Les Enfants de Sitting Bull - Par Edmond Baudoin - Coll. Bayou - Gallimard

15 novembre 2013 1 commentaire
  • Entre souvenirs familiaux et réflexion sur la cause indienne, Baudoin nous livre une œuvre ouverte où il se révèle autant qu'il raconte.

Ouvrir un album de Baudoin est toujours un plaisir parce que c’est à chaque fois un exercice de sincérité, une conversation avec un ami.

Avec son dessin-écriture où le trait vagabonde, où la couleur semble toujours chercher son chemin, même quand elle n’est que d’encre noire, Baudoin joue avec le net et le flou : dans l’écheveau d’esquisses d’un corps, un visage surgit avec sa belle vérité, vous interpelle du regard.

Baudoin nous parle de Nice, de son grand père aventureux, marin ayant vécu aux Amériques, vivant avec les scouts de Buffalo Bill, construisant le Pont de Brooklyn dans la New York fin de siècle, chopant la petite vérole dans les bordels de Cuba...
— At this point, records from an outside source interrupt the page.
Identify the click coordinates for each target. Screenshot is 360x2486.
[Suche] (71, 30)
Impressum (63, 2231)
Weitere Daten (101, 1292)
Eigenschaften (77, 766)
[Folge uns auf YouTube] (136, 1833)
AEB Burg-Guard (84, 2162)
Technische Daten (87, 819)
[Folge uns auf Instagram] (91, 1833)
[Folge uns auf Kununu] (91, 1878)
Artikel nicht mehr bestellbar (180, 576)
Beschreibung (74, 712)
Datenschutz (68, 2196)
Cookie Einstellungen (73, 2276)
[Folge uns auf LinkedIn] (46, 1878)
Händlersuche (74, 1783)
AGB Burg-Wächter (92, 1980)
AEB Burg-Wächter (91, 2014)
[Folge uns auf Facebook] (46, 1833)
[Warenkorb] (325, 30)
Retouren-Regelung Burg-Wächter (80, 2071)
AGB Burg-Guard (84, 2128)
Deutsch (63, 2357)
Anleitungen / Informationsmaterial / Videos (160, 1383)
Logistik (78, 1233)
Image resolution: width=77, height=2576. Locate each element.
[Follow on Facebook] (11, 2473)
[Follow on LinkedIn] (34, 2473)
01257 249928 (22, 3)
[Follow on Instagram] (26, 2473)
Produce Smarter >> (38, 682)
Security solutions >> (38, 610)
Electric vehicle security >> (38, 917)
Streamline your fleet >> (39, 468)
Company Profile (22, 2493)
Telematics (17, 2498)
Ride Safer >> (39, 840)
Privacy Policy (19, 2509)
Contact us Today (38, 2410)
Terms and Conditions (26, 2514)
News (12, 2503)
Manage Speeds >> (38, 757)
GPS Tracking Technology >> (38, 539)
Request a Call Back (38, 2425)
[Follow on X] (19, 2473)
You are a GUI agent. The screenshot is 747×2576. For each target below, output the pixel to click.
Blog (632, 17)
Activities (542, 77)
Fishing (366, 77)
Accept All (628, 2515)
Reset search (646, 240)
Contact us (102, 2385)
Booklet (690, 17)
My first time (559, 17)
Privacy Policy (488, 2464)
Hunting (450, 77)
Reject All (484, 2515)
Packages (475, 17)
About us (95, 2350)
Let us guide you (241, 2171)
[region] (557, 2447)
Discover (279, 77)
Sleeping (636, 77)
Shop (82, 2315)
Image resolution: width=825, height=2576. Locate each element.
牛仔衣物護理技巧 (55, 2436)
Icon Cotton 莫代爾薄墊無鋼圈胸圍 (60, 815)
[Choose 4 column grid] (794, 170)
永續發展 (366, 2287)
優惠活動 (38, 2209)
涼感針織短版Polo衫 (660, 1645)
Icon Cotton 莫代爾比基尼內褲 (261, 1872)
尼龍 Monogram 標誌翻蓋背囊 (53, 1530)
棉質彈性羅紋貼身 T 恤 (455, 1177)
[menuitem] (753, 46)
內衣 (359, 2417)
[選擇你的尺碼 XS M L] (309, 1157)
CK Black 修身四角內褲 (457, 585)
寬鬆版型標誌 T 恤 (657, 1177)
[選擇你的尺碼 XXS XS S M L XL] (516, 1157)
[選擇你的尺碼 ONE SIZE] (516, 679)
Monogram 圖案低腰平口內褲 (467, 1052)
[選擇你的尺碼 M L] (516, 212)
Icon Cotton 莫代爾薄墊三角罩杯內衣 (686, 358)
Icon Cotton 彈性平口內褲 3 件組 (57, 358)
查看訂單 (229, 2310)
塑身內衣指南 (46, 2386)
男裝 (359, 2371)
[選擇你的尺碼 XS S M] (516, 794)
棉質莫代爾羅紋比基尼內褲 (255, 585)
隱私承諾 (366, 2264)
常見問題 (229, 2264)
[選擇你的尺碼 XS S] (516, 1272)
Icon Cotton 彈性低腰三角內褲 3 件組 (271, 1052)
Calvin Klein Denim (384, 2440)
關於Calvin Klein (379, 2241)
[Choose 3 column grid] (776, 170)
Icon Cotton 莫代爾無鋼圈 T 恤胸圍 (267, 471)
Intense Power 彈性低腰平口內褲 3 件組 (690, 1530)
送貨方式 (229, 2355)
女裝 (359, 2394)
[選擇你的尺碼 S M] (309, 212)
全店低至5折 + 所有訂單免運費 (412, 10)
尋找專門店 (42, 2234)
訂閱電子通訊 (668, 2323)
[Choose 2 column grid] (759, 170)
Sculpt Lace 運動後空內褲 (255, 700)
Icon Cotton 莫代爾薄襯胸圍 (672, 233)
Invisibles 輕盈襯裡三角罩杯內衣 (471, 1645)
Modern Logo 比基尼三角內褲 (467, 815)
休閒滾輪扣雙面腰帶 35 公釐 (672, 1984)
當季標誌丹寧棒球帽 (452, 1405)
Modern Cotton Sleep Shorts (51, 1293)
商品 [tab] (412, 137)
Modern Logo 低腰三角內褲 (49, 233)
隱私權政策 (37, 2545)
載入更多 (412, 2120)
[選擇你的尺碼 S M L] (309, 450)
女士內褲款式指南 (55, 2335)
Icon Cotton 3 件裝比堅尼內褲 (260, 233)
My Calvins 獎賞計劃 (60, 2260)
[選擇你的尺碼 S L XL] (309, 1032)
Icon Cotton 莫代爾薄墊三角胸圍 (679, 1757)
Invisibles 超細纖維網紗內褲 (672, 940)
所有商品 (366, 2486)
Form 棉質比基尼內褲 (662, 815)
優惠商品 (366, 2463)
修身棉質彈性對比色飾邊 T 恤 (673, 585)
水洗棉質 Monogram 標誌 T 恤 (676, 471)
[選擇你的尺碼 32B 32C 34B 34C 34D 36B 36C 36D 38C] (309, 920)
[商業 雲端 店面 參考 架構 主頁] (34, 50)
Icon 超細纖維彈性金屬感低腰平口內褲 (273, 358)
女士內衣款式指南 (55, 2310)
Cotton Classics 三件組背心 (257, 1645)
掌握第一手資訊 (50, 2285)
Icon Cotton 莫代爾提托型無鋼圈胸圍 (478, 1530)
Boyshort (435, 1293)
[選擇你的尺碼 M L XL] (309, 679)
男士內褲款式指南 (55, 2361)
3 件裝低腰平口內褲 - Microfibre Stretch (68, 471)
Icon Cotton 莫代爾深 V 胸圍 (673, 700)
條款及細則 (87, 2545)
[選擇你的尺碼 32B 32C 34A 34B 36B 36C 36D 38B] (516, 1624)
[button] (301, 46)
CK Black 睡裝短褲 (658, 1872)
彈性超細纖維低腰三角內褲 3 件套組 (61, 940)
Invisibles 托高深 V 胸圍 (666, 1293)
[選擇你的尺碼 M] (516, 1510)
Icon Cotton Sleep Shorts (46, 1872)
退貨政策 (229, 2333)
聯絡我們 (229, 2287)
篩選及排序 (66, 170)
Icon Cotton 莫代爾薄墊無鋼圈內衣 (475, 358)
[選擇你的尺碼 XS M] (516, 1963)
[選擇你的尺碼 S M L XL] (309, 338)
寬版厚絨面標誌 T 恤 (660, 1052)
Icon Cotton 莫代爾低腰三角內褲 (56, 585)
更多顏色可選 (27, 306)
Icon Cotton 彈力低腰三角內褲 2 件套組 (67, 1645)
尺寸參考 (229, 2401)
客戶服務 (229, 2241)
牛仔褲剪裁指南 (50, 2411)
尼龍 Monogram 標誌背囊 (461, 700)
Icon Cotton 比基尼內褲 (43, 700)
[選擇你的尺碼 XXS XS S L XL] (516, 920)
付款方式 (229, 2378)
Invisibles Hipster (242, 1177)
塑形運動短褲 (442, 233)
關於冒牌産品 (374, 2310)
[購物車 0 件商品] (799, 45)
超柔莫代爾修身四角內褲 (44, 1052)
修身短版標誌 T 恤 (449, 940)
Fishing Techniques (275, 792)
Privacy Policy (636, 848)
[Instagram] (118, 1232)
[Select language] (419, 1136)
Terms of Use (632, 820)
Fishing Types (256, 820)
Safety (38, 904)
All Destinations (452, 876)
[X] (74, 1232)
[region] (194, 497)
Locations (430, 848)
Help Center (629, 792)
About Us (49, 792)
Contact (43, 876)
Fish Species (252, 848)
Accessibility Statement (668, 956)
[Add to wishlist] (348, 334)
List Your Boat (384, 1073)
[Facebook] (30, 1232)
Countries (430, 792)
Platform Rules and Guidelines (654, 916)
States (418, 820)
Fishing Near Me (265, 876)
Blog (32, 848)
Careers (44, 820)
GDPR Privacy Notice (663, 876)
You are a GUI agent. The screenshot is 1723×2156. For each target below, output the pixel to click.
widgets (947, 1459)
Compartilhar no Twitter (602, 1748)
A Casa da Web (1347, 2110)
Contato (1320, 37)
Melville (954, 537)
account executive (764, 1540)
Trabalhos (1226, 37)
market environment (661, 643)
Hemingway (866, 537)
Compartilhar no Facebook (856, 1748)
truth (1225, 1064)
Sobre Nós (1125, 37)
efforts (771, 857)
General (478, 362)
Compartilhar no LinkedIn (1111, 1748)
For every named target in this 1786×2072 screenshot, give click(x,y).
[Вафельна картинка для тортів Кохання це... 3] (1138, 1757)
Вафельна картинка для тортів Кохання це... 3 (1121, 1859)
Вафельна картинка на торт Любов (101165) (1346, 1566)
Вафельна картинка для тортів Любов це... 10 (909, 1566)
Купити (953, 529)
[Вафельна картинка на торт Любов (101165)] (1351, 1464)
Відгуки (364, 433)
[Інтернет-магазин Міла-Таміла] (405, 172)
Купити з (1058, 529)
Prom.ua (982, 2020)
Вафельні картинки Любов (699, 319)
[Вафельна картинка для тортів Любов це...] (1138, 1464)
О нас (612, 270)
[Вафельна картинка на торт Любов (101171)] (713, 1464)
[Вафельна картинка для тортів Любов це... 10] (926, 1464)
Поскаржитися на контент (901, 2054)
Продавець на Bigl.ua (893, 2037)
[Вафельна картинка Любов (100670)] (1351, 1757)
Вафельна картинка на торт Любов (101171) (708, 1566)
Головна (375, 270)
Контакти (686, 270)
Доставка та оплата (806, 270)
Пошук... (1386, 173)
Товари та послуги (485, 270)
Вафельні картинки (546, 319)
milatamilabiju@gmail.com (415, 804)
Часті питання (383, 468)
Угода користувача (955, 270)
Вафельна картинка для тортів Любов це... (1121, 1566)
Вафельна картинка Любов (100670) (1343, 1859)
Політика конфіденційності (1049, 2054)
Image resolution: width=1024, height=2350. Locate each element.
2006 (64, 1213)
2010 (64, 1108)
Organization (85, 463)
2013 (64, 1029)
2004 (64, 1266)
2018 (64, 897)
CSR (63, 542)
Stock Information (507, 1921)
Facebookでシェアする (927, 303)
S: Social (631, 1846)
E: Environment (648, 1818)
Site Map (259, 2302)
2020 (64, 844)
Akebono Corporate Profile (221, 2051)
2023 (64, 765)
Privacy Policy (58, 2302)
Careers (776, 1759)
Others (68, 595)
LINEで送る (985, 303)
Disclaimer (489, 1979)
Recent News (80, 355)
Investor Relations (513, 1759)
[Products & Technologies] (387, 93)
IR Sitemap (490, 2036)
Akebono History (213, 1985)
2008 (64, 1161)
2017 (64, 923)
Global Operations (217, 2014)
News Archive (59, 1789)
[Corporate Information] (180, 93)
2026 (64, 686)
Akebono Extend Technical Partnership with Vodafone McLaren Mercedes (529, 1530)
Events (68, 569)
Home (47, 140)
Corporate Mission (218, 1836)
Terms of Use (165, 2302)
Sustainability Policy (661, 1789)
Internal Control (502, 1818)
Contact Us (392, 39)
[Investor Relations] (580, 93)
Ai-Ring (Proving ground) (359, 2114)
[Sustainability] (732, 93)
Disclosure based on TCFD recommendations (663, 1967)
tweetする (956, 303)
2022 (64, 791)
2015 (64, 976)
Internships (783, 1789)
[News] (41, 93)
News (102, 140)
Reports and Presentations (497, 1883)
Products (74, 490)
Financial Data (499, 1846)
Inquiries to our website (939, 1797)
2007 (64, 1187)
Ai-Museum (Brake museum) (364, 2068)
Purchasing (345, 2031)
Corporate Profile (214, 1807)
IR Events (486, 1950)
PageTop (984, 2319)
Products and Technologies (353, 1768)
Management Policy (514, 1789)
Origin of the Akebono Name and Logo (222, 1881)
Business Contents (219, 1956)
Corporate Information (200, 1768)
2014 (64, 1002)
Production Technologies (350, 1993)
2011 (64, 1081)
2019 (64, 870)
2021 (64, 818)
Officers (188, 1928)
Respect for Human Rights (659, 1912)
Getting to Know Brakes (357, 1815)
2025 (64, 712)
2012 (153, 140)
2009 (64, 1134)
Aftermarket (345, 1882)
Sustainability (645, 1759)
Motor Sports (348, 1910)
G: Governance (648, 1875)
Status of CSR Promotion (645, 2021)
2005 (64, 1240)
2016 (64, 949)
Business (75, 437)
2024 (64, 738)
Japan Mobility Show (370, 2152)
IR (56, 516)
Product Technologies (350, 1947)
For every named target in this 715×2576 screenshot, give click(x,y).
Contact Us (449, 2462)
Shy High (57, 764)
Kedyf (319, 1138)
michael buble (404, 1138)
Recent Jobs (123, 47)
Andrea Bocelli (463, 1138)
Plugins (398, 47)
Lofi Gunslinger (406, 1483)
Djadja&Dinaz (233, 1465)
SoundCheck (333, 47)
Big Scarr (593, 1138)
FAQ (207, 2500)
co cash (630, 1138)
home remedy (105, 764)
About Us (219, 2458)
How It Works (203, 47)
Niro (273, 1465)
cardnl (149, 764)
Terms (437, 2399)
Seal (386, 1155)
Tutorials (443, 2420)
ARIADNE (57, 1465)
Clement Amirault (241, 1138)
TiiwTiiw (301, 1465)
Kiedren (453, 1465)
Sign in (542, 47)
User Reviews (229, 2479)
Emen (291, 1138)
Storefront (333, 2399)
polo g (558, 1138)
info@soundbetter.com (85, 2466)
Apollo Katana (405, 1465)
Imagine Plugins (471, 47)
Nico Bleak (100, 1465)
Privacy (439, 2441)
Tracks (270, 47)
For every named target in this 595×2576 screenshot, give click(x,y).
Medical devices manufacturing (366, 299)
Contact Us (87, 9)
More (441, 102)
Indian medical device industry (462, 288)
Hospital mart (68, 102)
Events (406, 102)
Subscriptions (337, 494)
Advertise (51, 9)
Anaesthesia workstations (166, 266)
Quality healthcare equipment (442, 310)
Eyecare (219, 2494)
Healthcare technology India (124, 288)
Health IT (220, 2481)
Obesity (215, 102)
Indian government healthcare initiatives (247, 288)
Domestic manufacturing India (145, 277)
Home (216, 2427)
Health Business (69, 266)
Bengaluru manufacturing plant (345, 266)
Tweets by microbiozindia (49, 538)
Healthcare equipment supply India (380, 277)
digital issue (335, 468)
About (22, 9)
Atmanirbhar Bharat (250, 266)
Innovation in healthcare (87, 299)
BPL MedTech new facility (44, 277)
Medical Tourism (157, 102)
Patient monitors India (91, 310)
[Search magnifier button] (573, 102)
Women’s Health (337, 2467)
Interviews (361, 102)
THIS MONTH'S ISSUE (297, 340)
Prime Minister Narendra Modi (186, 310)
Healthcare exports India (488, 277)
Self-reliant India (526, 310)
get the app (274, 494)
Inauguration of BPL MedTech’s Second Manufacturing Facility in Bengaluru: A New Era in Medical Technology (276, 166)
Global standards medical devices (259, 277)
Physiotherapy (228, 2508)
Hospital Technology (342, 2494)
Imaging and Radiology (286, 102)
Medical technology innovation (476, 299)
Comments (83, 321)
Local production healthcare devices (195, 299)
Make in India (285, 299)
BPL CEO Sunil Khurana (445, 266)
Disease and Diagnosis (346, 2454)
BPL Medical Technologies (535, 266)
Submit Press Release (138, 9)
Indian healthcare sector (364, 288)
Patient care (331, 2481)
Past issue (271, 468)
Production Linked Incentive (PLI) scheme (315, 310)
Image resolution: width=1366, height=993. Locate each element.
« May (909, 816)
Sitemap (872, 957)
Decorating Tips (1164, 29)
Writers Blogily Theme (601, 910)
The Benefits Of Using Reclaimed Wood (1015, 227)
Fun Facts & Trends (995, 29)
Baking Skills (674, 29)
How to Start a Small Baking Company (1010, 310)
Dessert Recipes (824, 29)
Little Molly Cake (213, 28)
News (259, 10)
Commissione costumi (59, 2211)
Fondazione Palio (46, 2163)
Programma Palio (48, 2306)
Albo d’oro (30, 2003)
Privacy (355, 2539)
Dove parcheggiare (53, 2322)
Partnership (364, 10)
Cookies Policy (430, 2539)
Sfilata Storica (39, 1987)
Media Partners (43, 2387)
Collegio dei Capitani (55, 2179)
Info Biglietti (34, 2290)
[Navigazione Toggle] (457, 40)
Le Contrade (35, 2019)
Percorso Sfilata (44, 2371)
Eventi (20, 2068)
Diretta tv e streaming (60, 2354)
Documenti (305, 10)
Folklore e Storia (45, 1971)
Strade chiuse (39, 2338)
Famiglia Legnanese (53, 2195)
Les Enfants de Sitting Bull - Par Edmond Baudoin - Coll. Bayou - Gallimard
Les Enfants de Sitting Bull - Par Edmond Baudoin - Coll. Bayou - Gallimard
(c) Gallimard

La légende familiale est parfois soutenue par des documents : portraits du grand-père en uniforme de marin avec sa tête de Pierre Loti, carnet militaire... Viennent s’y ajouter des croquis pris sur le vif lorsque l’auteur rencontre au Québec des membres de la communauté indienne : ces fameux "enfants de Sitting Bull" et puis, en fin de volume, une parodie de ces westerns de gare qui ont peuplé notre enfance, sauf que cette fois, c’est l’Indien qui gagne...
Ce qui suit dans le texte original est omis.